What is asked: Gather every line in the data below that contains the word "icon".

Material for the task:
%%

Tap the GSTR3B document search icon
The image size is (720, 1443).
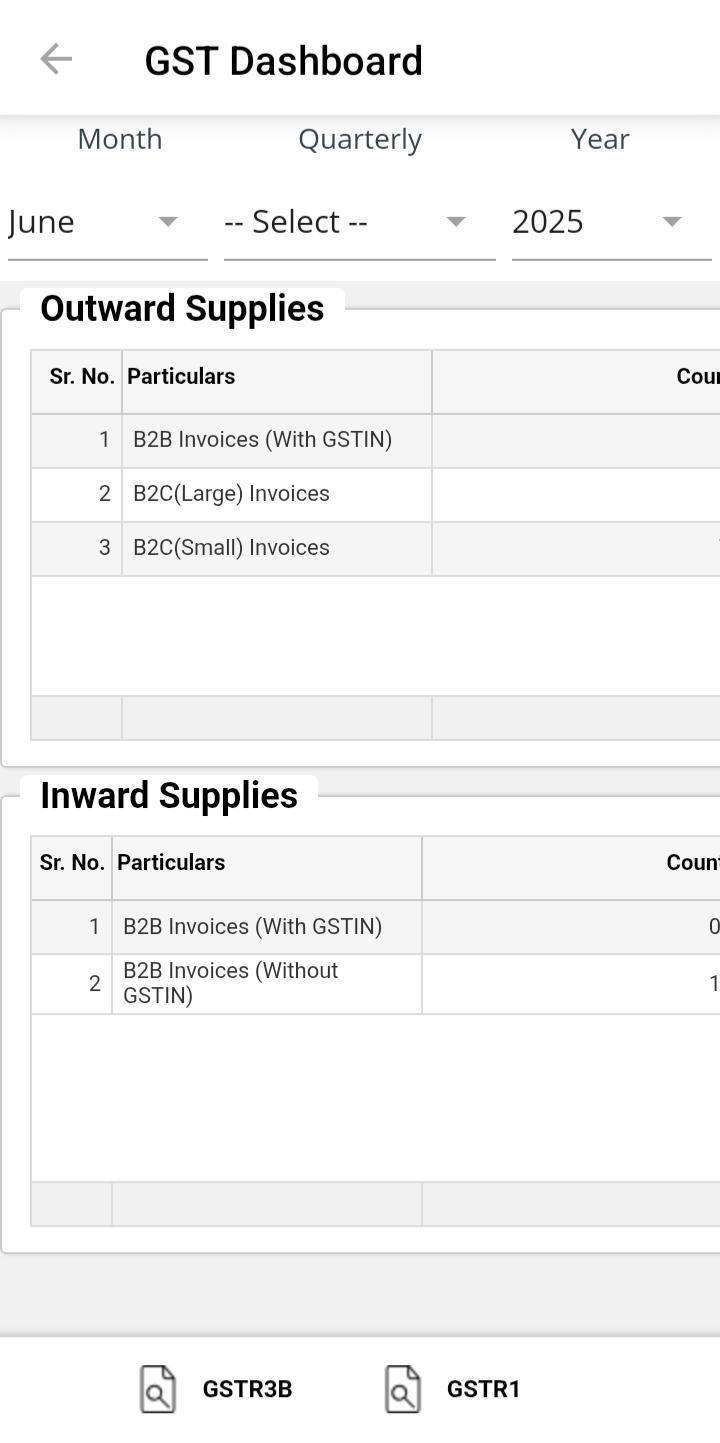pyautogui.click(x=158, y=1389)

%%
%%

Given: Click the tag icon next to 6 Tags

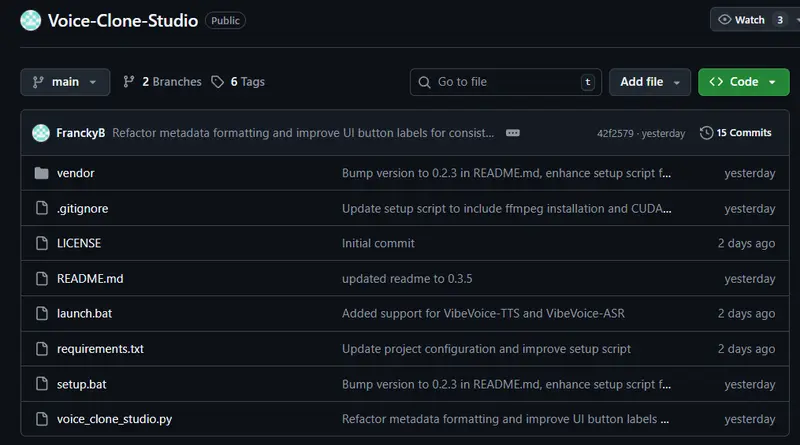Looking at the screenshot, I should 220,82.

%%

Output for this task:
Tap the GSTR3B document search icon
Given: Click the tag icon next to 6 Tags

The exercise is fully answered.